O suicídio pode, sem dúvida, se propagar por imitação. Mas, pergunta Durkheim, que impacto tal propagação pode ter sobre a distribuição de suicídios em um determinado lugar, em um determinado tempo? Se pode ter algum, a melhor forma de saber é examinando a distribuição geográfica de suicídios em um determinado país e compará-la com a distribuição geográfica que a teoria da imitação demanda. Que distribuição esta última demanda? Não pode haver imitação sem um modelo a imitar. Não pode haver contágio sem "um fulcro do qual ele emane". Daí que, se examinarmos o mapa de algum país, digamos, a França, com suas repartições administrativas, este deveria apresentar um ou mais focos de suicídio exercendo sua influência sobre as repartições mais próximas. Quanto maior a distância de cada repartição com relação ao foco, menores teriam de ser as taxas de suicídio aí verificadas. Essa demanda, Durkheim explica, não foi satisfeita. A distribuição geográfica real de suicídios na França do século XIX não guarda nenhuma relação com a distribuição tal como demandada pela teoria da imitação. Passemos a palavra ao próprio Durkheim:

"O que afinal todos os mapas mostram é que o suicídio, longe de se dispor mais ou menos concentricamente em torno de determinados fulcros a partir dos quais diminuiria progressivamente, se apresenta, pelo contrário, por grandes massas mais ou menos homogêneas e desprovidas de um núcleo central. Tal configuração não tem, pois, nada que releve da influência da imitação. Apenas indica que o suicídio não tem origem em circunstâncias locais, variáveis de uma cidade para outra, mas que as condições que o determinam são sempre gerais. Não há aqui imitadores nem imitados, mas identidade relativa dos efeitos devido a uma identidade relativa nas causas. [...] É portanto natural que nas regiões com uma mesma constituição social se verifiquem conseqüências idênticas, e isto sem qualquer influência do contágio" (idem:119).

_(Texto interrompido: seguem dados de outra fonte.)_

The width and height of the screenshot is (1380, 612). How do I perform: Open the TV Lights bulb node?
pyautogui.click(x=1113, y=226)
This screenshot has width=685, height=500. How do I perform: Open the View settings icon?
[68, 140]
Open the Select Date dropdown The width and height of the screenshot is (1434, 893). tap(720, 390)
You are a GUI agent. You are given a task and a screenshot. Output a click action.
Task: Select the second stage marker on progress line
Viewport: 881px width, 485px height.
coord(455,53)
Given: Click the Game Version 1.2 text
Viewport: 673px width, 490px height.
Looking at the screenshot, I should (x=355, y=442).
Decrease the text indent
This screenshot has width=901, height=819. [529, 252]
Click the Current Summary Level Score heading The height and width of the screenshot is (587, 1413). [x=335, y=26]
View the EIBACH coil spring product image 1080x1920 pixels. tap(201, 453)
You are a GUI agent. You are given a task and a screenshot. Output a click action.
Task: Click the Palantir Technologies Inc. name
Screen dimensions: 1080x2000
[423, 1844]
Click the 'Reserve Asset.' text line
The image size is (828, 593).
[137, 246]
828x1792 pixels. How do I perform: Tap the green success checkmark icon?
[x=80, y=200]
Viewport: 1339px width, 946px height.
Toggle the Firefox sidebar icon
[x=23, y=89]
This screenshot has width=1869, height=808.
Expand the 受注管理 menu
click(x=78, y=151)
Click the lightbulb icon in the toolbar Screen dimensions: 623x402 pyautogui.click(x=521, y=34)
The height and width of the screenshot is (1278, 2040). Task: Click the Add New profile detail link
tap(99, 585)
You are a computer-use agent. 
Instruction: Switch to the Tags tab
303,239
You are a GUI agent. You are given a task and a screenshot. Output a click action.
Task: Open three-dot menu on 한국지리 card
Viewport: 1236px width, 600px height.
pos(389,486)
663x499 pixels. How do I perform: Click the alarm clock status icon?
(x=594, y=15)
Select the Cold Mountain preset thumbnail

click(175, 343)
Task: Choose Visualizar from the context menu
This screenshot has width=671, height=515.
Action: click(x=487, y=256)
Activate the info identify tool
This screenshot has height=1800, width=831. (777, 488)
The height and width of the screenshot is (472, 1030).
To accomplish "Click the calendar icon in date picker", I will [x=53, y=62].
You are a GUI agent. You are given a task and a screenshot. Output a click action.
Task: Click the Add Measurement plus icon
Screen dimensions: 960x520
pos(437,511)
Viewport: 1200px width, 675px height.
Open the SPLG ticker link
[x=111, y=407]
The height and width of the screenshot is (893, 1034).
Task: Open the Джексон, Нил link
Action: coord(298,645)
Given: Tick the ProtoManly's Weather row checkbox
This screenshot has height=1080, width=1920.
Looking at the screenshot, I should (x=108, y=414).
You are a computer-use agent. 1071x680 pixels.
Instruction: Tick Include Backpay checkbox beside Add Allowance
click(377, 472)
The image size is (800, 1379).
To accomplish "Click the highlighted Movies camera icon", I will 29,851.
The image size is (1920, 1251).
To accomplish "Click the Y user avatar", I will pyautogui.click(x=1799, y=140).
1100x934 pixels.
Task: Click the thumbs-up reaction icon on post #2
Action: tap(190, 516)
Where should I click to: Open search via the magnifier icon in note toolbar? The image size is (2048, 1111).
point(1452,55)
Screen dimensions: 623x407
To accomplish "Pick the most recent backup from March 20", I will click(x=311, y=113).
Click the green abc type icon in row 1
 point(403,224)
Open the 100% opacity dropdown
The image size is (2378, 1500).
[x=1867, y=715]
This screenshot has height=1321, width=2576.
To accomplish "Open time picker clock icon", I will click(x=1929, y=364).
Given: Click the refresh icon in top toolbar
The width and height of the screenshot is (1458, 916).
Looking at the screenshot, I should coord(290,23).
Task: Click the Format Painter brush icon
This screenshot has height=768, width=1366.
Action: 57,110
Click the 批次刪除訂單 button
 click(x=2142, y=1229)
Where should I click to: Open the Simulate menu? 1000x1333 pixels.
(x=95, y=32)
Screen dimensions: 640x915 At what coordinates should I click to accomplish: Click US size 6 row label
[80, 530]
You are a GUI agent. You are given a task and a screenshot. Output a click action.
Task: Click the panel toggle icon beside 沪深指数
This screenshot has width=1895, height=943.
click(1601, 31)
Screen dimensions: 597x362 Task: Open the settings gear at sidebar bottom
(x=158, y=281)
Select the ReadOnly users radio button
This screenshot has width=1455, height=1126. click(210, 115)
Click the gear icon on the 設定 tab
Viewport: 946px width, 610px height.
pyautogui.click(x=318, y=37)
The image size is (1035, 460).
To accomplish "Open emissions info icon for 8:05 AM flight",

Ao constatar que não há focos de propagação de suicídio na França, o caminho está livre para que Durkheim corrobore sua própria teoria. A teoria da imitação demanda a existência de círculos concêntricos em mapas de distribuição de suicídio. A de Durkheim demanda manchas localizadas, representando taxas de suicídio características de meios sociais determinados. Durkheim se dá por vitorioso ao mostrar que, por um lado, aquilo que sua teoria proíbe e, ao mesmo tempo, a teoria da imitação demanda, a saber, os referidos círculos concêntricos, não se verificam, por outro, aquilo que sua teoria demanda e, ao mesmo tempo, a teoria da imitação proíbe, a saber, as referidas manchas localizadas, se verificam. Nada melhor que recorrer ao próprio Durkheim para observarmos o modus tollens em ação:

"O que logo chama a atenção é a existência, no norte, de uma grande mancha cuja parte principal ocupa o local da antiga Île-de-France, mas que penetra profundamente pela Champagne e se estende até a Lorena. Se ela fosse devida à imitação, o foco central deveria estar em Paris, que é o único centro em evidência por toda essa região. [...] Já em seu estudo sobre Le Suicide en Seine-et-Mairne, o Dr. Leroy assinalava com espanto o fato de que a circunscrição de Meaux registrava relativamente mais suicídios do que o Sena. [...] E a circunscrição de Meaux não era a única nesse caso. O mesmo autor nos dá o nome de 166 comunas do mesmo departamento nas quais houve nessa época mais suicídios do que em Paris. Fora do comum esse foco, tão inferior aos focos secundários que deveria alimentar! No entanto, exceto o Sena, é impossível perceber-se outro centro de irradiação, pois é mais difícil ainda subordinar Paris a Corbeil ou a Pontoise" (idem:114, ênfases no original).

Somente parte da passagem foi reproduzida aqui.